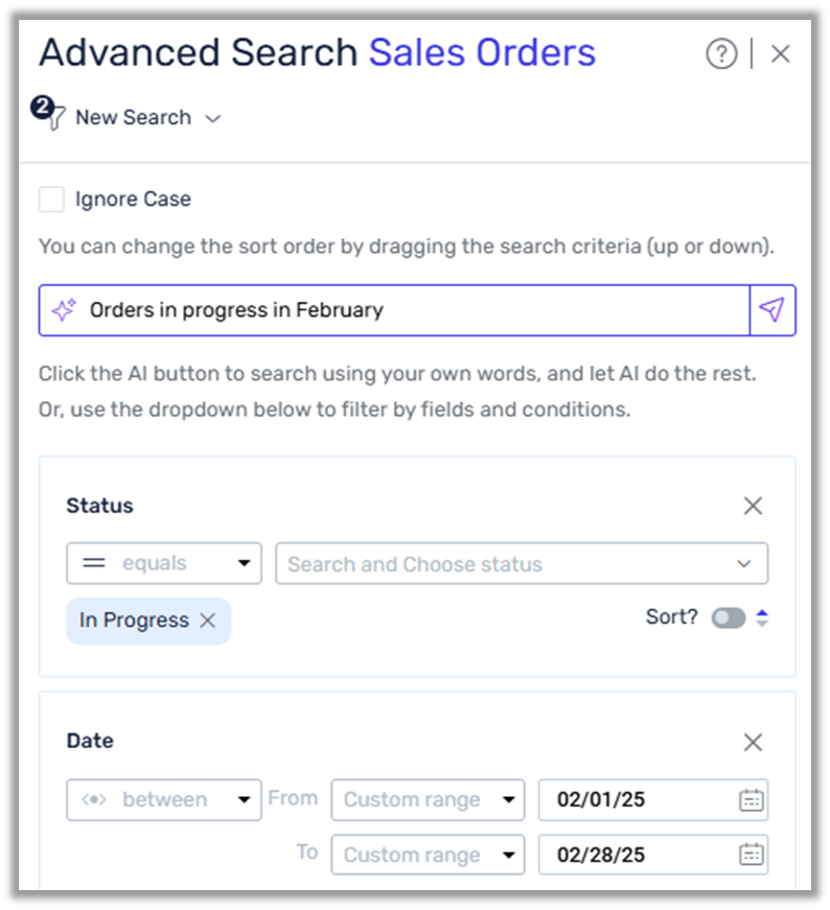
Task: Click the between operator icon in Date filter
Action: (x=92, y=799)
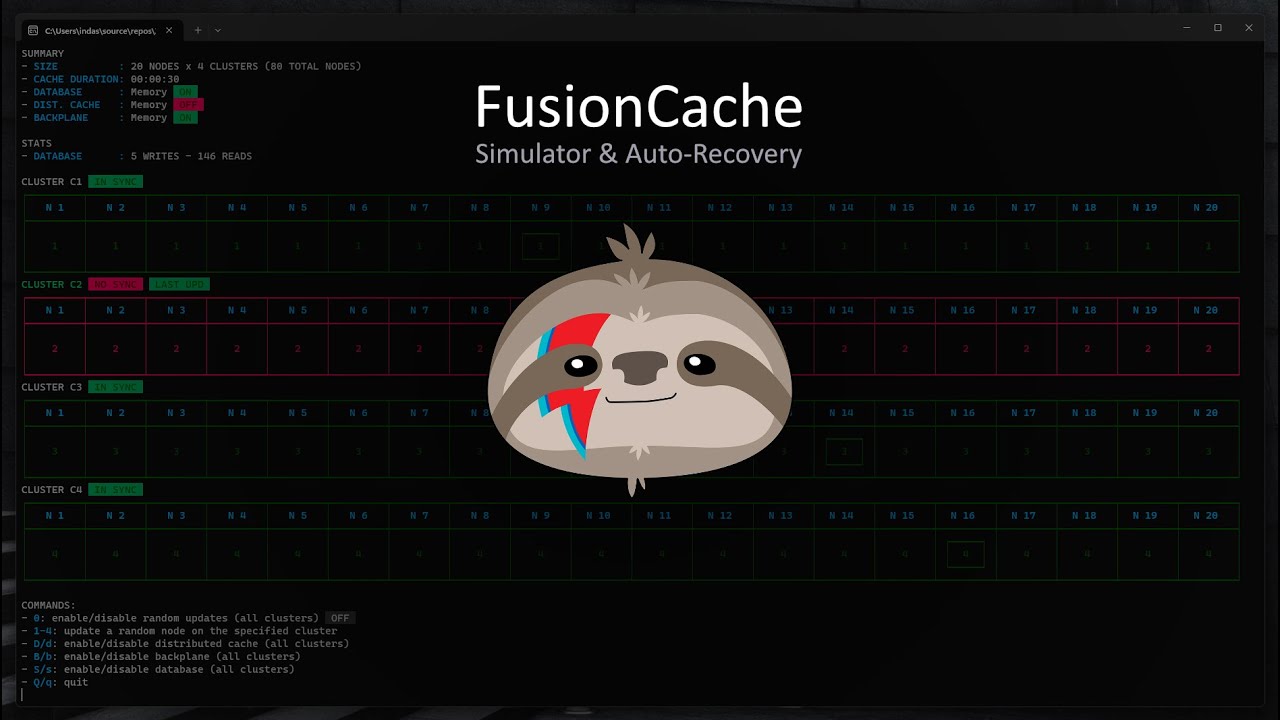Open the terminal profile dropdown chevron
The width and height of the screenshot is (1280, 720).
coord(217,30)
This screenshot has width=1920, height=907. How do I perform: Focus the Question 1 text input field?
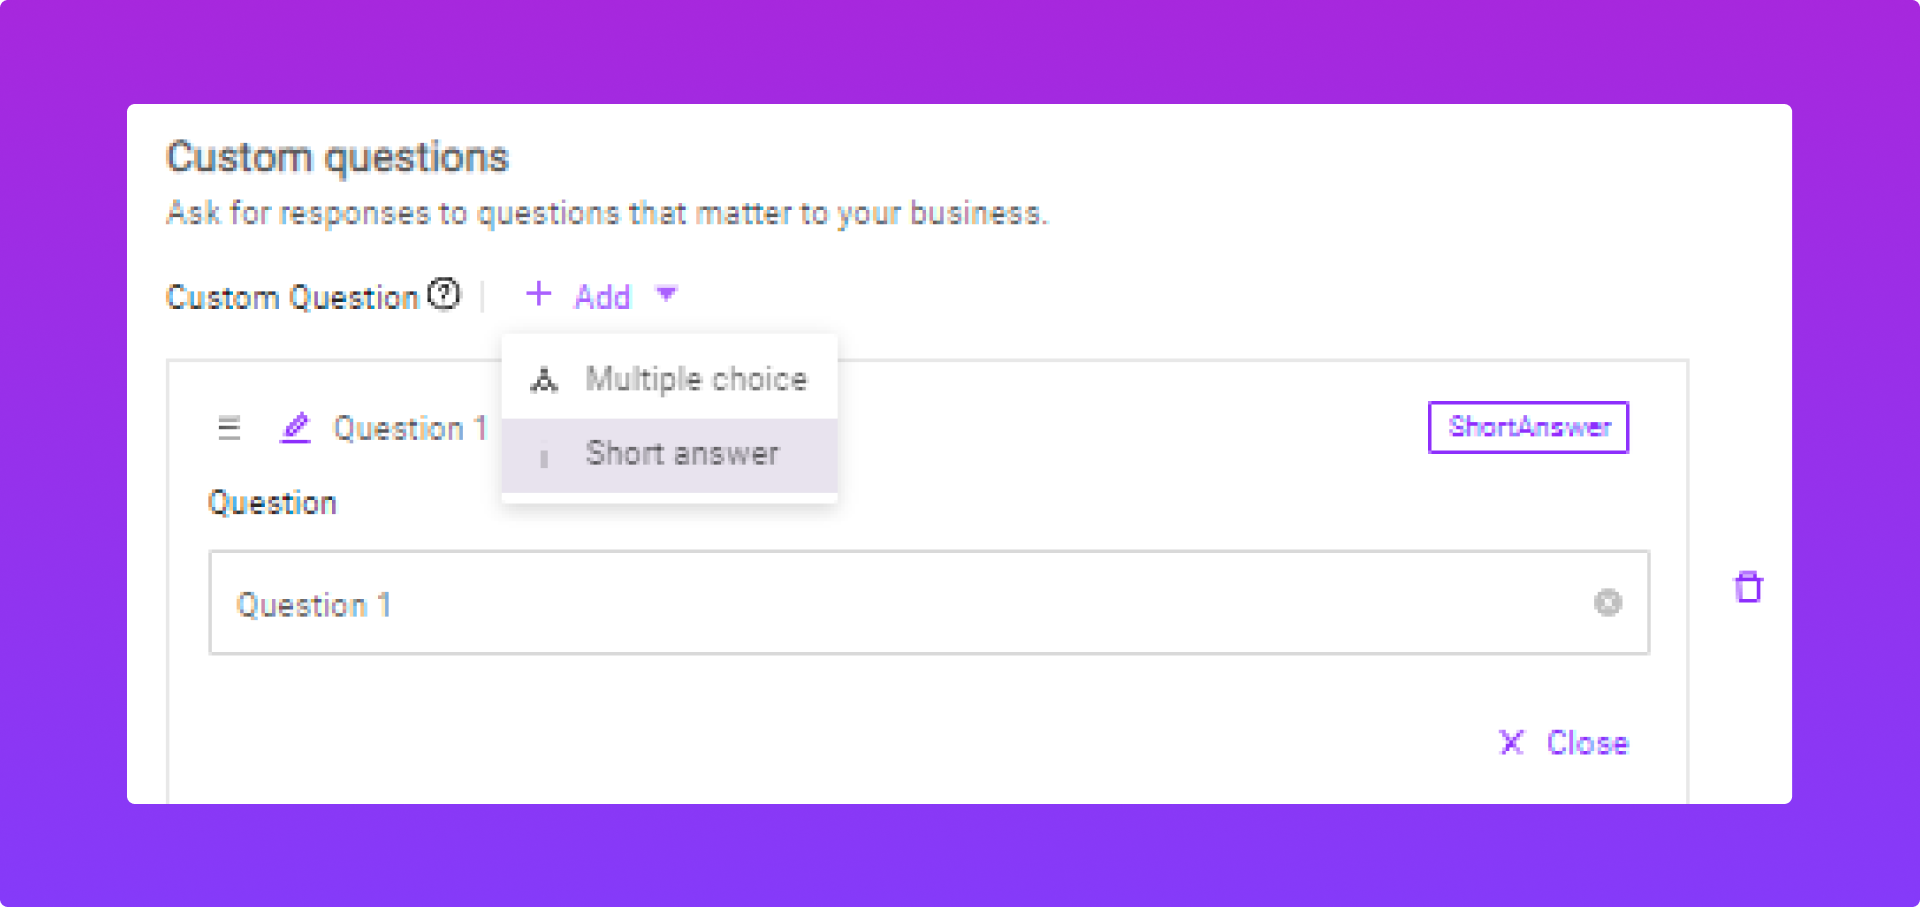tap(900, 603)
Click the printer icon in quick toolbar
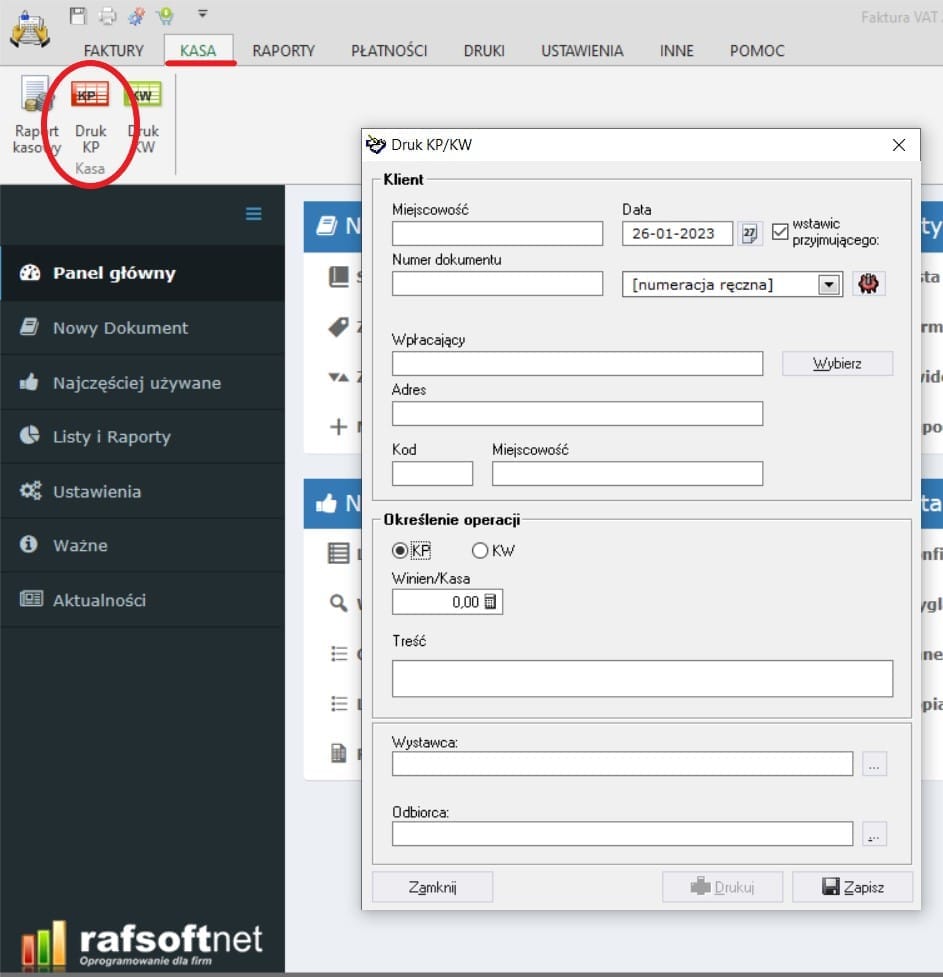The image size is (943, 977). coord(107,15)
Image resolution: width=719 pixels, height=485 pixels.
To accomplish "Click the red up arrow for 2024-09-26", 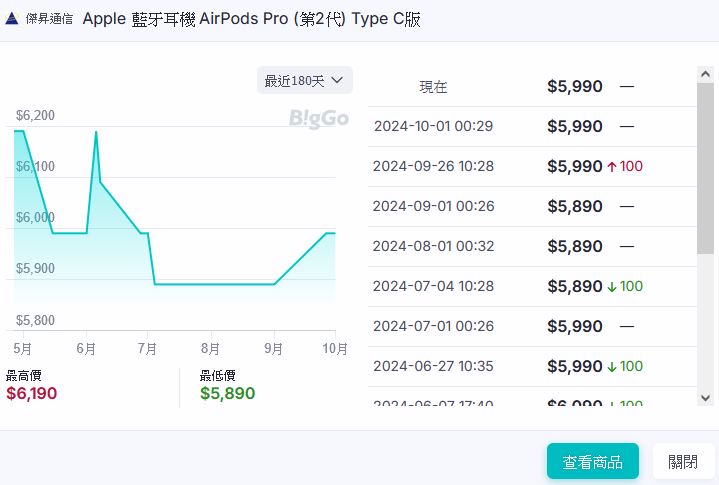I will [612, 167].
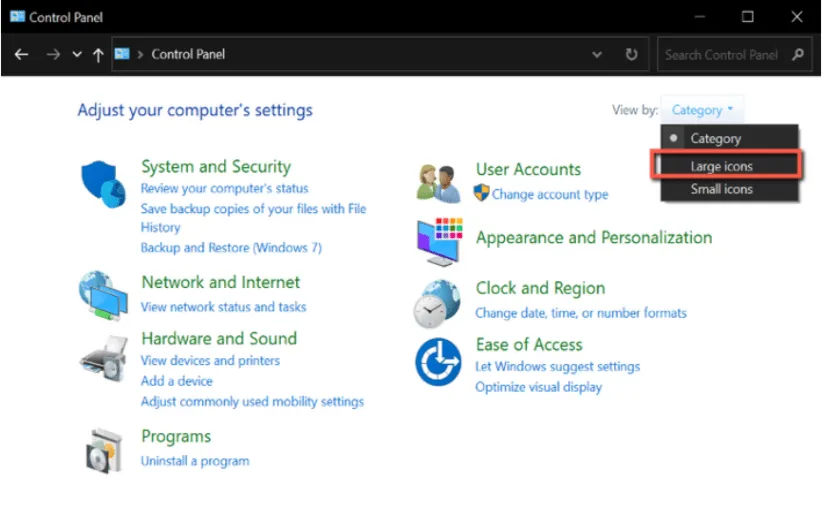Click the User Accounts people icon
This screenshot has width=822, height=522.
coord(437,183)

########################################

*Énoncé du problème*
Quelles lignes ci-dessus contiennent la chaîne « height » ? Retrouvez-les et recopiez-les intégralement.

*Réponse finale*
The width and height of the screenshot is (1280, 720).
This screenshot has width=1920, height=907. How do I perform: Focus the Question 1 text input field?
Image resolution: width=719 pixels, height=485 pixels.
This screenshot has width=822, height=522.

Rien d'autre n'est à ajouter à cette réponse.